Kari iç çekti. “İyi notlar almak için çok çalışarak kendini zorladın. Belki de gelişmekte geç kalmanın bir nedeni de budur. Belki de Ay Tanrıçası’nın senin için planları vardır. Sürüde yetişmeyenler her zaman zorlanır. Duyularını olması gerektiği gibi geliştirememişsin. Bir kurt adamın kurdunu on sekizinci yaş gününde alması gerekir. Bazıları on altı yaşında bile alırlar. Bazılarının çok daha geç aldığı nadir durumlar vardır.”
Dönüşümü tekrar düşündüm. Hafta sonu izinli olduğumu öğrendikten sonra olmuştu. Rahatlamaya başlamıştım. Belki de sorun buydu. Belki de kendimi meşgul edersem tekrar dönüşmek zorunda kalmazdım.
“Dönüşmek her zaman bu kadar can acıtıyor mu?” diye sordum. Canım çok yanmıştı. Bunu tekrar yaşamak istemiyordum. Bu kadar acı verecekse asla.
“İlk dönüşüm acı vericidir. Bunun için üzgünüm. Ama bundan sonra acı çekmeyeceksin. Ayrıca ne zaman istersen dönüşebilirsin.” Kari’nin sesinde sakinleştirici bir etki vardı. “Dolunay olmak zorunda değil.”

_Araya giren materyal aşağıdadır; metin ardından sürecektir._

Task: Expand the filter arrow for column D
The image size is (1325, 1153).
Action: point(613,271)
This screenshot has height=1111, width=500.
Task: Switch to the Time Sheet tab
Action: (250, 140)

“Dolunay mı? Yani, filmlerdeki gibi mi? Bu her ~dolunayda olacak mı?” diye sordum. Ayın döngüsünün neresinde olduğu hakkında hiçbir fikrim yoktu. Kalbim hızla çarpmaya başladı. “Şimdi de gümüşten öldüğümüzü mü söyleyeceksin?”
“Hayır, istemiyorsan hiçbir dolunayda dönüşmek zorunda değilsin,” dedi Kari. “Ve hayır, gümüşten ölmüyoruz. Bu sadece aptal insanların film saçmalığı.”
“Ama az önce dedin ki—” Ona dolunay konusunu açanın kendisi olduğunu hatırlatmaya çalıştım.
Kari’nin bana karşı sabrının tükenmekte olduğunu anlayabiliyordum. “Dolunayda dönüşmeye zorlanacağın tek zaman ilk dönüşüm zamanıdır. Ondan sonra dolunayın hiçbir etkisi olmaz.”
En azından bir şeyler öğreniyordum. Sanırım bu gece gerçekten dolunay vardı ve dönüşümümü tetiklemişti. Sanırım ben bir kurt adamdım.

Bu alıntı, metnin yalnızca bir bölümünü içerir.